In the end, I use my Copics way more frequently than my Tombows. They're just so much easier for me to blend and have more of the colors I need. However, that doesn't stop me from using the Tombows. I use them almost exclusively in my sketchbook since they won't bleed through and stain the next few pages, and their slender size makes them more portable. For some reason I also prefer doing studies and thumbnails in these as well. They are the highest quality water-based marker I've tried, and are widely available. At just over a dollar per pen in this set, I find it hard to imagine a marker so high of quality for such a low price. Just be aware that they require different techniques to blend than many popular brands of artist's markers, and you will not be disappointed :)

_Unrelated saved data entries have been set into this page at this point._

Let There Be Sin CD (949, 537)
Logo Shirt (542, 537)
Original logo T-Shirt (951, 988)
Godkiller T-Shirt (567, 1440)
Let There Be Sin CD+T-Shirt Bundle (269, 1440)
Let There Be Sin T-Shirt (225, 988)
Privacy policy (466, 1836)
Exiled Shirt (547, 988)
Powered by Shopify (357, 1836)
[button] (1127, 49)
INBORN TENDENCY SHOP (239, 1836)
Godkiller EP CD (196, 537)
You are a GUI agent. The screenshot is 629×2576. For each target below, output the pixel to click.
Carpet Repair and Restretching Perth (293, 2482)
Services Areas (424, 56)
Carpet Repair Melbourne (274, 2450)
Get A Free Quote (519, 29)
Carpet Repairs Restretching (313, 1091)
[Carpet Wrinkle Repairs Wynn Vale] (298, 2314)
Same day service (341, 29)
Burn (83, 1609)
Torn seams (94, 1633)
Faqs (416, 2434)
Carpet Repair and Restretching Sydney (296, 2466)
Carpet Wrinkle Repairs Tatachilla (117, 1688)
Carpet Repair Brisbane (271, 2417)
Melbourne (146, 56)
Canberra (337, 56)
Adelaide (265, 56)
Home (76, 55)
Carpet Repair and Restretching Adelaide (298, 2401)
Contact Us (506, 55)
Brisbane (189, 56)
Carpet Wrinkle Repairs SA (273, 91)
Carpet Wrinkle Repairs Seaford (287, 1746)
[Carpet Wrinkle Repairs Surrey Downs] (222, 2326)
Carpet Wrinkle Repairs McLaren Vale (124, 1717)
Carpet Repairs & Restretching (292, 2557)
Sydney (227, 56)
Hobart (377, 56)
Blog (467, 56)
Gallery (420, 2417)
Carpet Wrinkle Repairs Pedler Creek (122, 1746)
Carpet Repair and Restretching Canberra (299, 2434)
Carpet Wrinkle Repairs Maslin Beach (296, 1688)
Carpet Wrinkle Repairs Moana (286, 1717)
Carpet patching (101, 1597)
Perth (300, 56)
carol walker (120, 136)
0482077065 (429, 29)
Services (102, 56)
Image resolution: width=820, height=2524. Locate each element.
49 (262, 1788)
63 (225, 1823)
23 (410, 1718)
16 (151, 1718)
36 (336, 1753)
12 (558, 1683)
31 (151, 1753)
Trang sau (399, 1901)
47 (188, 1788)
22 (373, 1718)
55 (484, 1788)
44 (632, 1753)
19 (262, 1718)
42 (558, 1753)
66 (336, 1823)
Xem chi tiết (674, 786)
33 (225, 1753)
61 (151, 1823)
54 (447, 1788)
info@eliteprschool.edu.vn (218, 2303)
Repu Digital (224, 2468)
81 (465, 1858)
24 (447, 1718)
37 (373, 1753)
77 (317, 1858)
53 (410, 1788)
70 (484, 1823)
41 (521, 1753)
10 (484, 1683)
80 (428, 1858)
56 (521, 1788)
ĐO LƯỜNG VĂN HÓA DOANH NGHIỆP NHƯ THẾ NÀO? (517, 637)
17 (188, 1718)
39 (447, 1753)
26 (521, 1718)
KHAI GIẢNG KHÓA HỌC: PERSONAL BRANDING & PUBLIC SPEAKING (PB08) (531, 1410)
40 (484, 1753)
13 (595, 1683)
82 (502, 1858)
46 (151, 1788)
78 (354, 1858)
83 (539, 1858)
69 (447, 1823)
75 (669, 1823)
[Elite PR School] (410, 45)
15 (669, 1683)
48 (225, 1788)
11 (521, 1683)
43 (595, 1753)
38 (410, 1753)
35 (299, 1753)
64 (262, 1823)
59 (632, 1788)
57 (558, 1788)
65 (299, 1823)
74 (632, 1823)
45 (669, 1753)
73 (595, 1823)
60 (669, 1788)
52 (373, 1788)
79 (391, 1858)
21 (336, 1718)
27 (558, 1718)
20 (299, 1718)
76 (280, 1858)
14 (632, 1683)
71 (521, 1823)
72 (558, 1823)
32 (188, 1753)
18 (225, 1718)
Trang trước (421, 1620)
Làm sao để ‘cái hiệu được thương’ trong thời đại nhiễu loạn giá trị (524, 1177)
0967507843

*I thought I should mention that I actually have an issue with the fumes from Copic markers. From discussions with my peers, I've learned that is is NOT a typical experience, but if you're sensitive to smells than I would highly recommend Tombows over any alcohol based marker. I was fine for the first couple of months, but over time the fumes began to bother me more and more. After one-two hours straight of using the Copics, I begin to feel mildly ill (slight nausea and faintness). After several hours, I feel fairly sick. Granted, I work with my face mere inches from my paper (I'm really short sighted) and a scarf over my mouth and nose almost completely fixes the problem, but it's something to be aware of.